As a matter of fact, you’d think it would just come naturally.
I mean, think about it.
We are all born as little babies who don’t know a thing and are completely dependent on our mothers.
We are all made of the same stuff—flesh, blood, bone.
We have arms, most of us.
We have legs.
We all have fears, flaws and insecurities.
We all get lonely.
We all hurt.
We all bleed red when we cut ourselves.
We all get sick.
We all die.
So…why is it so hard to be humble?
It makes no sense.
The story is told that one evening a man in a Dearborn, Michigan restaurant bumped into, no less, the man who was, at the time the CEO of Chrysler—Lee Iacocca.
“Oh, Mr. Iacocca,” the man exclaimed, “what an honor to meet you!
Say, my name is Jack and I’m having a business dinner with some colleagues over there at that corner table.

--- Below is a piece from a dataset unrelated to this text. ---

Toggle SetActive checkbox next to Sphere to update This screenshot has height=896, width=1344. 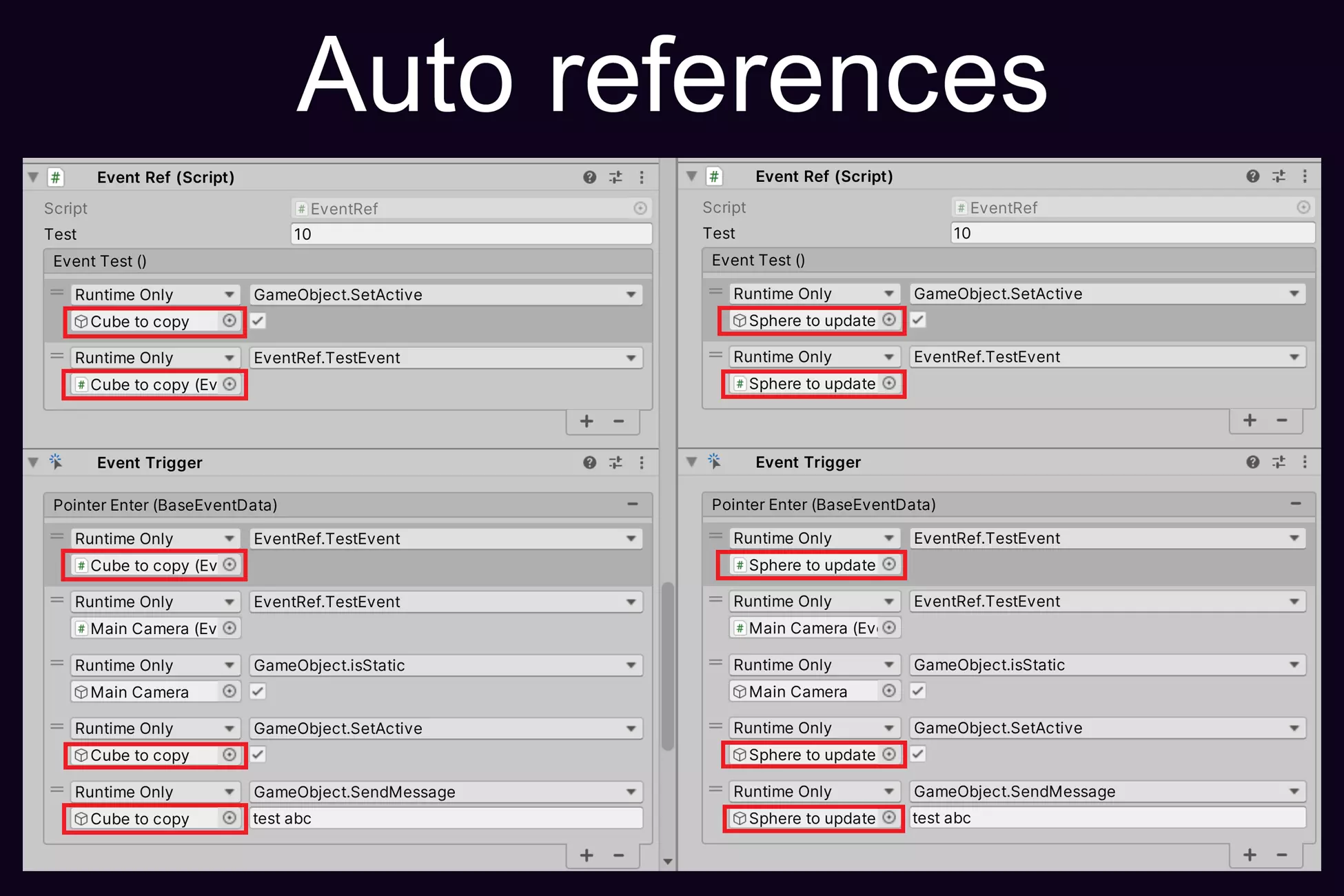[917, 320]
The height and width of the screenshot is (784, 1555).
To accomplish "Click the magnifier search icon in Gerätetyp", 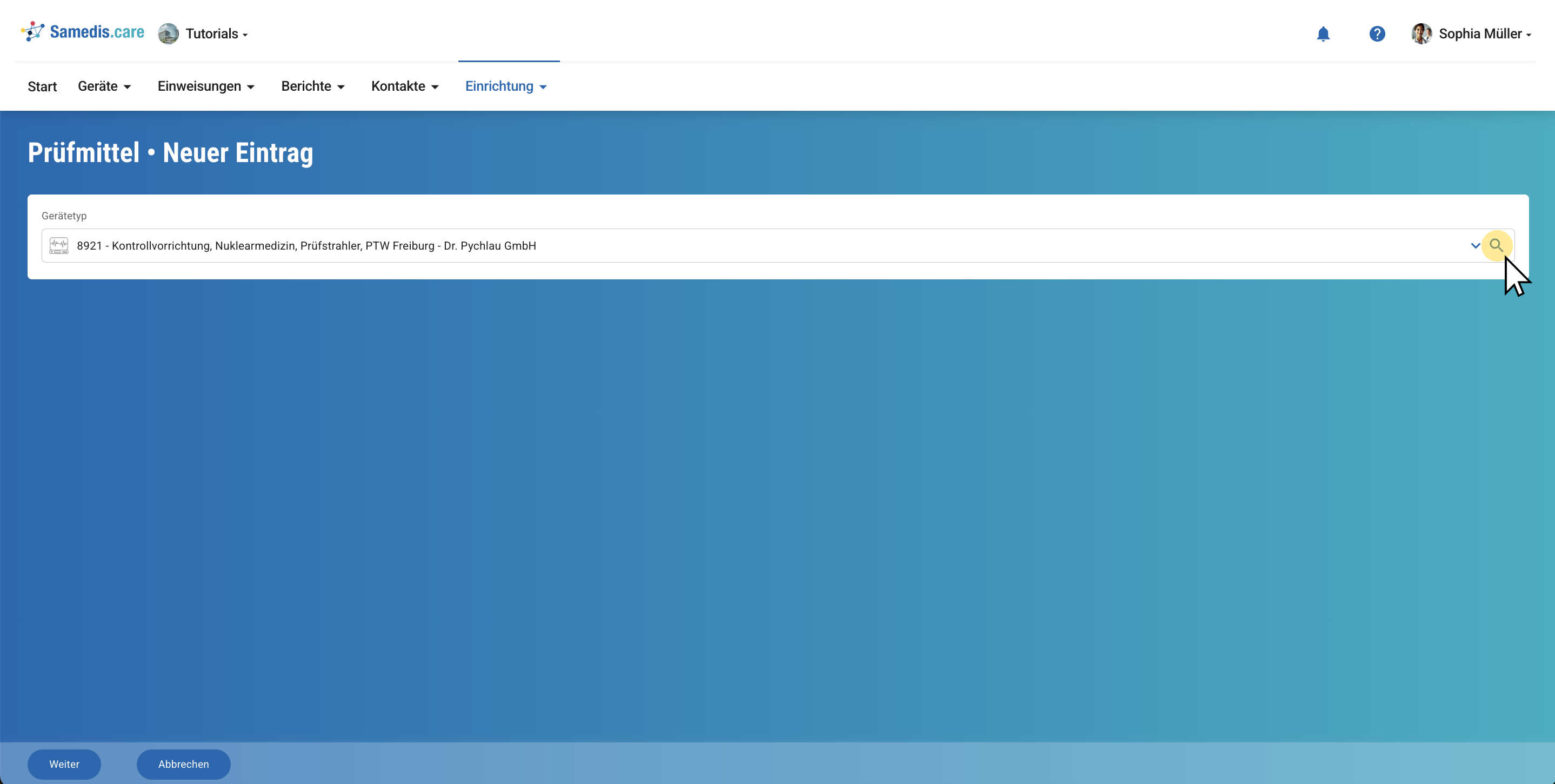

It would really impress my friends if you could come over in a few minutes and say, ‘Hi, Jack,’ like you know me!”
Iacocca good-naturedly agreed and so a few minutes later he went over to the table and said, “Hello Jack! How are you?”
Jack then looked up and snapped, “Not now, Lee. We’re busy!”
To say the least, the sin of Pride can lead us human beings to do some of the most awful things.
I think our culture tends to train us from childhood that life is all about ME, MINE, and MY WAY.
And that is so sad, is it not?
It’s a bondage.
It’s antithetical to the Way of Christ.
It’s Satanic, really.
Pride means we want to look more powerful and impressive than we really are.
Or at the very least, we want to take what we already have in life and use it as a pedestal from which to look down on as many people as we can.
Pride is all about self and trying to make ourselves look good or better than others in order to try and impress people.
The great irony and truth of our Christian faith is that the One Being in the universe Who really is more exalted, more lofty, and more powerful than anyone is the same Being Who, far from using His lofty position as a platform for pride, has stooped lower than low so as to humbly save us.
As Philippians Chapter 2 helps us to see, Jesus had to give up a lot in order to join us on this fallen planet.
At a minimum, He had to give up the glories and splendors of heaven in favor of a world of indigestion, stubbed toes, dirty fingernails, and backaches.
I sometimes forget what an enormous sacrifice Jesus Christ made, not only when He died, but every step along the way.
Day and night, and not only during those famous 40 days in the wilderness, the devil hounded Jesus with temptations, hoping against hope to derail God’s salvation before it was too late.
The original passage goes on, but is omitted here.